= DATA PROVIDED =
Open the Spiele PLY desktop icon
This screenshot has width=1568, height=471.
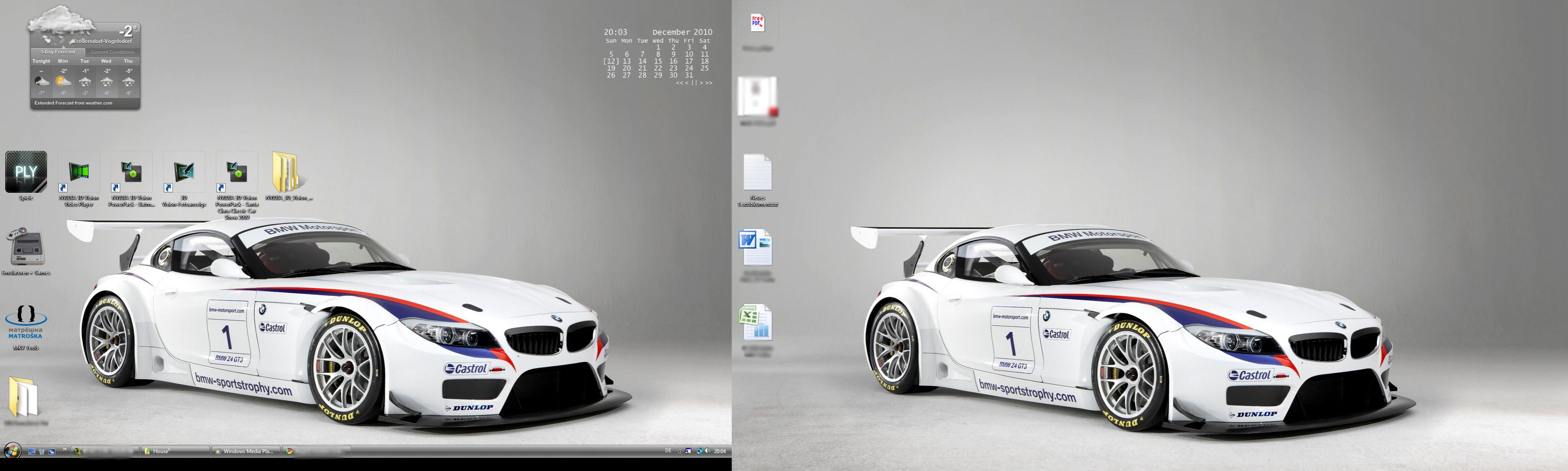tap(26, 172)
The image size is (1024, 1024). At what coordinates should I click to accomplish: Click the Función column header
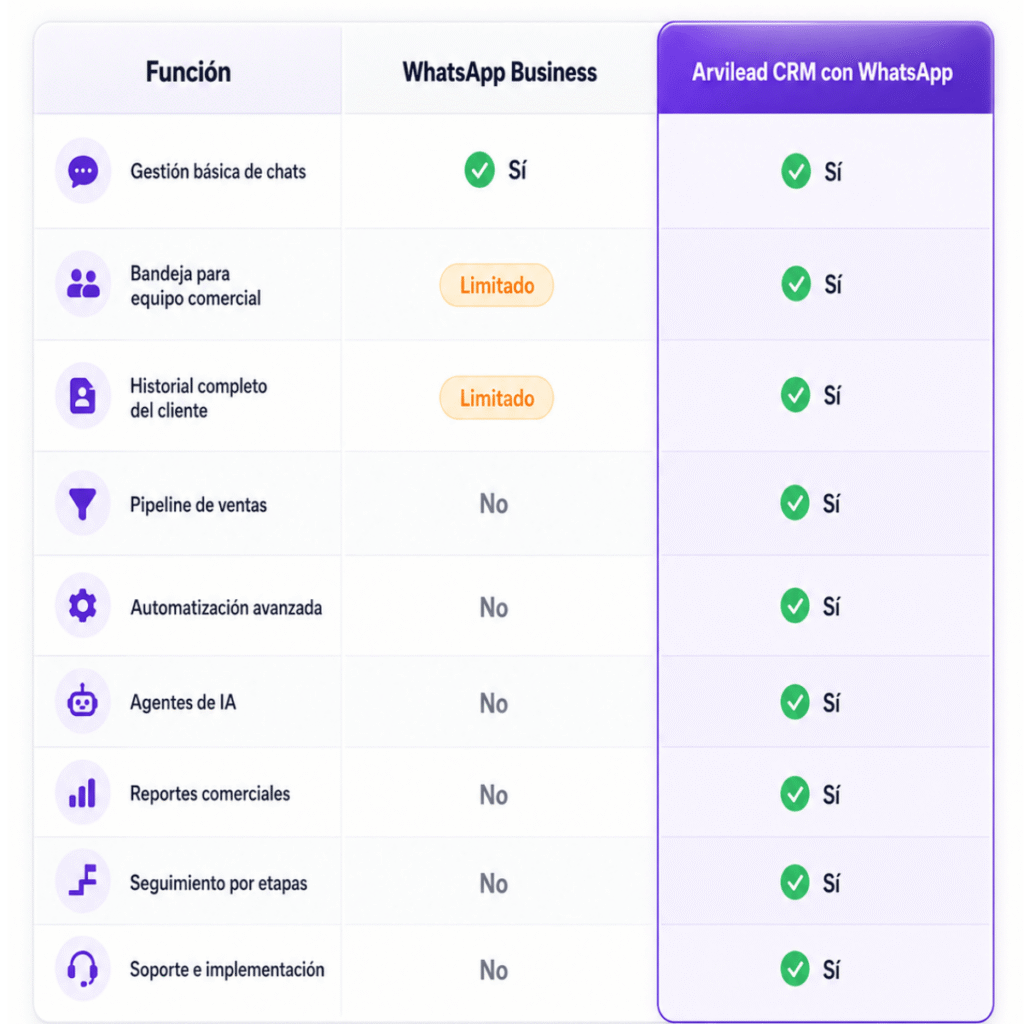188,72
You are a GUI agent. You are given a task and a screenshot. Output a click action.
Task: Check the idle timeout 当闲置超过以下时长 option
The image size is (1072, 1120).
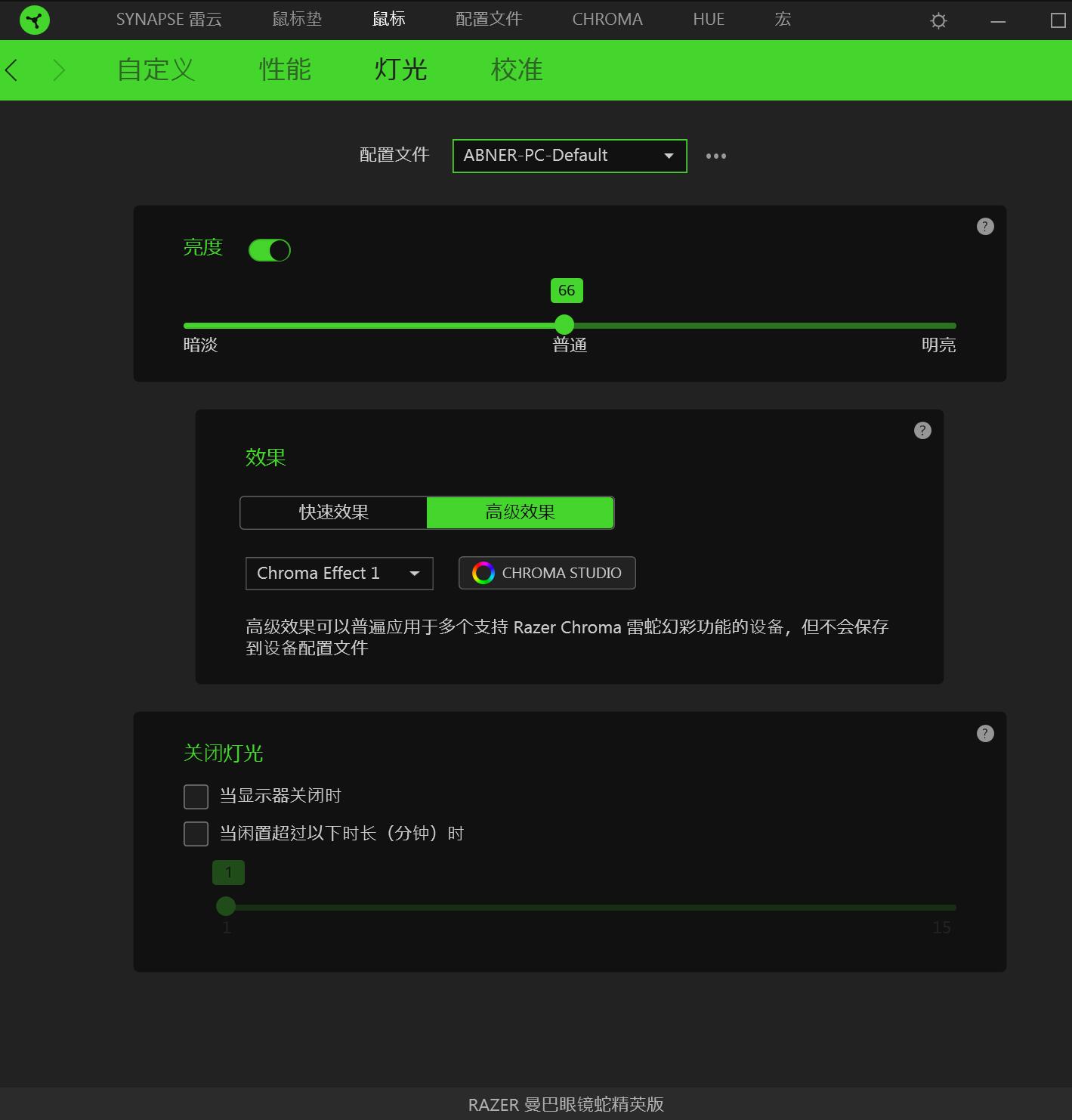point(196,833)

= THE REQUEST =
Please quote the entries above, from the line containing "You are a GUI" through the end of the entries. Leave the pictures out.

= RESPONSE TO THE TASK =
You are a GUI agent. You are given a task and a screenshot. Output a click action.
Task: Check the idle timeout 当闲置超过以下时长 option
The image size is (1072, 1120).
point(196,833)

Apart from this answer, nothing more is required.